The strategic role of Poznań was enhanced, when due to the second partition of Poland it became part of Prussia (1793), and when the border between the Prussian partition and the Russian partition was moved towards the west after the Napoleonic wars (1815). It is then when the city became a location of immense strategic importance, because in case of a conflict the capital of the province was located on the shortest route between Berlin, Warsaw and Moscow. This is when fortifying began. The primary Winiary Fort (Citadel) was erected on the hill above the 19th century city, which was then enclosed by tight walls of the fortress. In the second half of the 19th century the fortress was enhanced with 18 forts, which surrounded the city, located at far foregrounds. Fortifications were enhanced until the mobilization before World War I, making Poznań one of the largest military complexes in Europe, able to withstand long-term sieges. However, at the beginning of the 20th century, the dismantling of the internal fortification ring began, due to the fact that it no longer had any important military function (because of military technology developments). It was partially replaced by the Castle District (amongst others).

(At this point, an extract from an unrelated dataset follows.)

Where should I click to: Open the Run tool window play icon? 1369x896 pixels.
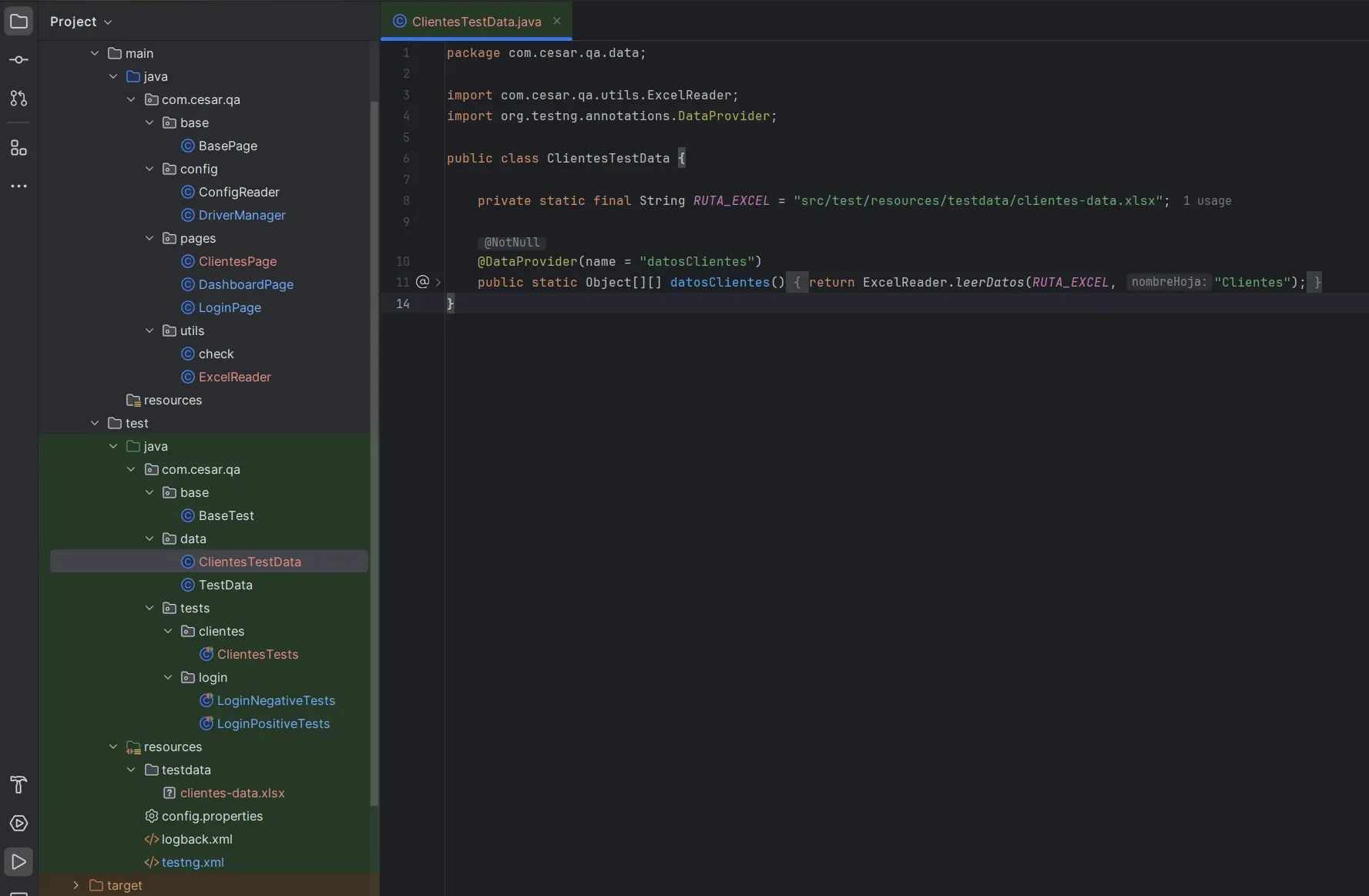point(18,862)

As a fortress, Poznań was tested in practice only once, in 1945, when the Germans defended it against incoming Soviet troops. There was no way to protect the city, but old Prussian fortifications enabled the Germans to hold it for a month. Remains of those fortifications have been preserved till this day. The largest fort in the city, on the Winiary Hill (Citadel), was in most part deconstructed, and turned into a park. The old War Lab now houses the Armaments Museum, and the basement of the Minor Sluice houses the Museum of the Poznań Army. The only preserved piece of the internal ring is the blockhouse of Fort Colomb, located in Marcinkowski Park. It now houses a pub, and therefore its interior is open to public. All 18 forts (9 major ones and 9 minor ones) surrounding the city were also preserved (in a better or worse state). Currently visitors are only allowed to see Fort VII, which now houses the Museum of Greater Poland Martyrology, dedicated to the Nazi concentration camp which was located here during World War II. Since 9 years, during the June Fort Weekend, one of the forts is opened to public every year, and the guides wear historical uniforms for this occasion.